Lauren: What’s that? That sounds very interesting!
Ariel: We will get into it, because she actually did identify me as a candidate for this kind of surgery, to be minimally invasive. Which was very important to me, because part of this was for gender affirmation reasons. So having this minimal scarring, indicating hysterectomy was possible, was ideal. And to this day, all of my scarring is just inside my belly button, because it was a single incision surgery.
Lauren: Wow! That's really impressive.
Ariel: I can't even get into how cutting edge, Jetsons-tier-like, futuristic that is. That's just below like surgeries by exterior lasers like you see in the movies.
Lauren: Set in the future, of course!
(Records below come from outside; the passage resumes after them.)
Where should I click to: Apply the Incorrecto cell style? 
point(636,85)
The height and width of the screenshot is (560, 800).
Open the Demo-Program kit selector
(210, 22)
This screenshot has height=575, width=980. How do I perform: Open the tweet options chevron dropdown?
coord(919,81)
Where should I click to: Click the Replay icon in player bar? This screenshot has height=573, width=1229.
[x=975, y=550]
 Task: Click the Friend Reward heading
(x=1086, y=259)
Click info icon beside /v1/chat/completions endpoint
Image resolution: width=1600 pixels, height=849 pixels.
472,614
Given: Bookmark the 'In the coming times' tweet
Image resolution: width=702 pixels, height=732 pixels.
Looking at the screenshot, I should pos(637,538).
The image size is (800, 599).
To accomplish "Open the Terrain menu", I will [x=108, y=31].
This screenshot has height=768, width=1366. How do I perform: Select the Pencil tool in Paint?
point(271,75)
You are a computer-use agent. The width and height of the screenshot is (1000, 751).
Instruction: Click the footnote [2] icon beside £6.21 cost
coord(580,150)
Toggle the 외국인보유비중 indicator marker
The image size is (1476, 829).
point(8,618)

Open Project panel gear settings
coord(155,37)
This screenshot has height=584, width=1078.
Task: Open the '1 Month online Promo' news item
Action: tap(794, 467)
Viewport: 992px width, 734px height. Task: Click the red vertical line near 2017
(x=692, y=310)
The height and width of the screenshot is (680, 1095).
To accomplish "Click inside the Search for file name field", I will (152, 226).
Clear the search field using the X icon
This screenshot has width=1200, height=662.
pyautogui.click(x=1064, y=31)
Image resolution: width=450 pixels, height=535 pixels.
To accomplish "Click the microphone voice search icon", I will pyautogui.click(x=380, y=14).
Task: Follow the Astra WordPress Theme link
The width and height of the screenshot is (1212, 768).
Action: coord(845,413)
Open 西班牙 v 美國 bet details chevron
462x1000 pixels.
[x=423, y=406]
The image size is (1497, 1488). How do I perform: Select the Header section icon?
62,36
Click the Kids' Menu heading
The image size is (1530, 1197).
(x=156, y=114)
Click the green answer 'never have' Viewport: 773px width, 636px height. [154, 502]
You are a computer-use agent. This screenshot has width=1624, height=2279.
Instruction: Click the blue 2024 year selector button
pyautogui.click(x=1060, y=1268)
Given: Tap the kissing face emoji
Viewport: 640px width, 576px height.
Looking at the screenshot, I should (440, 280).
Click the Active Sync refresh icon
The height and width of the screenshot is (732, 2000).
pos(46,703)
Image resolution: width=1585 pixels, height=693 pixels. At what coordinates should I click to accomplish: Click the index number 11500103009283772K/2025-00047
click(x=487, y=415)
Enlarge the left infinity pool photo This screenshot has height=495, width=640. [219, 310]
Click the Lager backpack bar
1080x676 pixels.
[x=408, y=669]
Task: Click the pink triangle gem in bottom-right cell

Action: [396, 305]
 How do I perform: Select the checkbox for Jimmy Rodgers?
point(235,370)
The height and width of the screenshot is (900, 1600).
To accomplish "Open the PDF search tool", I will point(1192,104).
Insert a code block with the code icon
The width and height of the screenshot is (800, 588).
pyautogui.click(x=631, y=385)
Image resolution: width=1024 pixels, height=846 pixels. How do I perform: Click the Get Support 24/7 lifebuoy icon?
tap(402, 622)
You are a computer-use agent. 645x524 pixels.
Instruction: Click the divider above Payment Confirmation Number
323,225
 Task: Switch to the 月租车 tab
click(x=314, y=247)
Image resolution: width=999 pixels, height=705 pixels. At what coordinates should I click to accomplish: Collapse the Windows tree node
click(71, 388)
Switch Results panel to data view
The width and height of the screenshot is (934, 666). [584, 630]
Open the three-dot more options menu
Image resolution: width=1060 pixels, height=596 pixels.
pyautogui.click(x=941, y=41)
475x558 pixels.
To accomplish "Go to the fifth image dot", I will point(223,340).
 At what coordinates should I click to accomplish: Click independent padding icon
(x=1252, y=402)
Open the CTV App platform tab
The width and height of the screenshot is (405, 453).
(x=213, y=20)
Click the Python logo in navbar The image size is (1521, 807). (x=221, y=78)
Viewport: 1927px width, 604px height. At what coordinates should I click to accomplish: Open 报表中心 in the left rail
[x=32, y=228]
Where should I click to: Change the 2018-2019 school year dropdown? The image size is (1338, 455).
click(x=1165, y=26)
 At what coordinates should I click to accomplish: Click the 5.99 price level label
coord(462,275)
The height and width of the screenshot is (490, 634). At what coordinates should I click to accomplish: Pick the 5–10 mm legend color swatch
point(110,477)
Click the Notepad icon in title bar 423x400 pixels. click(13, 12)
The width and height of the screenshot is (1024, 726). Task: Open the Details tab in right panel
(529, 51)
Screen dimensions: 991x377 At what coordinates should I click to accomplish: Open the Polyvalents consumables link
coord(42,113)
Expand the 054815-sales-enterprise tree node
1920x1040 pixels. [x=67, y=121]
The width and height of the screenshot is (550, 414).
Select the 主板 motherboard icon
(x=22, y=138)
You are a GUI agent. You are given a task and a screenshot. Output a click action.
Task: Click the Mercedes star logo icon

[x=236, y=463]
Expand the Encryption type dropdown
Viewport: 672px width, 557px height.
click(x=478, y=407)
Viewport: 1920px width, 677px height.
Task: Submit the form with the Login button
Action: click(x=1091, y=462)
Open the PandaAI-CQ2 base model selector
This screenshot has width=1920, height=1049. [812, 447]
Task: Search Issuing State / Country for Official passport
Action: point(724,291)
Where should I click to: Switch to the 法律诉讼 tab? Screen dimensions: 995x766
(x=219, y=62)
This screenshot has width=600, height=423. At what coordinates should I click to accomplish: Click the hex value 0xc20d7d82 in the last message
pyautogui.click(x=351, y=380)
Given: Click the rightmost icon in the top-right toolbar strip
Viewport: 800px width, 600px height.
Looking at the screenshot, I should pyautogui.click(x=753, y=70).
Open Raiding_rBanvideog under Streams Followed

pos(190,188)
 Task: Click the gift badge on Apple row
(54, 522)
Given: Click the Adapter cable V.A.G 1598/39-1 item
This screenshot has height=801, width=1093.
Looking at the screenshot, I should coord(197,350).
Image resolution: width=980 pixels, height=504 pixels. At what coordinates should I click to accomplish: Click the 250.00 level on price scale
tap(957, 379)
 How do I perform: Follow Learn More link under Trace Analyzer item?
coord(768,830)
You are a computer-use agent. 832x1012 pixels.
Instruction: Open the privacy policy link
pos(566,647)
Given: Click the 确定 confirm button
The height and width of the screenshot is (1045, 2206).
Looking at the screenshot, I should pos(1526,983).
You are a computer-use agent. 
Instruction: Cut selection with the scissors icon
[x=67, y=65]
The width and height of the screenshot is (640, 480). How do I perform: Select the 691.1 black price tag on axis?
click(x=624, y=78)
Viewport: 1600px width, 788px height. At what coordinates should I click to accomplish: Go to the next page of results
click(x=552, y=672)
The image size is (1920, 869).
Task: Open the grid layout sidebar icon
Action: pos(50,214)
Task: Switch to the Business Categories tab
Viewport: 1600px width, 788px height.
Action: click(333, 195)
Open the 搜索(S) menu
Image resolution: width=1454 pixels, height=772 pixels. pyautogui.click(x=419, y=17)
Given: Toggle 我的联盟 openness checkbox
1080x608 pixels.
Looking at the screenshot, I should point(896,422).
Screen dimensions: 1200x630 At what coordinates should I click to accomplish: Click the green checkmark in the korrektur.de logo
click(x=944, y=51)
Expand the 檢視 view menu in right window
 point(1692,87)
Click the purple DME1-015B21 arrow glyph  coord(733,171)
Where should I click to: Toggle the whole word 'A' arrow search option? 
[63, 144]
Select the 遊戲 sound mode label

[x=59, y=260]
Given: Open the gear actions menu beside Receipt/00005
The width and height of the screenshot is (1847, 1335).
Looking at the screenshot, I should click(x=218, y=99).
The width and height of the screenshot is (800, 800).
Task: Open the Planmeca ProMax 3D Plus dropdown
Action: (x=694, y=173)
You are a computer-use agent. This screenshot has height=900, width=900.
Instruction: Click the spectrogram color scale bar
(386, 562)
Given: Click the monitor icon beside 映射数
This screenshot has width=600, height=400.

So you were diagnosed with endometriosis eventually? So then you wanted to get the hysterectomy not only for your comfort, and to remove that level of pain that you were dealing with, but also, as you say, as a gender affirming surgery. So what happened? Tell us about that surgery, and about these Da Vinci robots and what it's been like since.
Ariel: So, there's a really fascinating video online that I recommend watching and possibly even linking in the description here. About these Da Vinci robots actually performing surgery on a grape, and it just shows how precise these instruments are and how delicate these instruments are. It shows them peeling the skin off of a grape so perfectly and the grape itself being perfectly intact. It's amazing. So these robots are piloted by the surgeon, who sits at this console and basically navigates using hand controls. There's other surgical assistance there. And it is performed as a combination of minimal laparoscopic, that's fed through the belly button, as well as surgically up through the cervix to navigate and do all the good snip snip stuff. I'm very articulate!
Lauren: (laughs) I was actually thinking that's a pretty accurate description!
Ariel: Snip snip stuff! But, I mean, I loved it because I'm very into giant Macro Bot and anime piloted by like young, plucky individuals. So I just kept telling people, it's the Gundam surgery. So it went a little bit haywire, though.
There weren't any complications necessarily during the course of the surgery. But the aftermath of the surgery was pretty devastating.
My surgeon was beside herself, couldn't sleep a wink since she got my pathology back and called me back in to look at it. Because the pathology came back and showed things that all the previous testing from my smear test and my imaging … which had been done by a different department than her, so it wasn't she who performed these tests … she relied on these tests being made available to her, and relied on these results being interpreted correctly. But they hadn't been, because ...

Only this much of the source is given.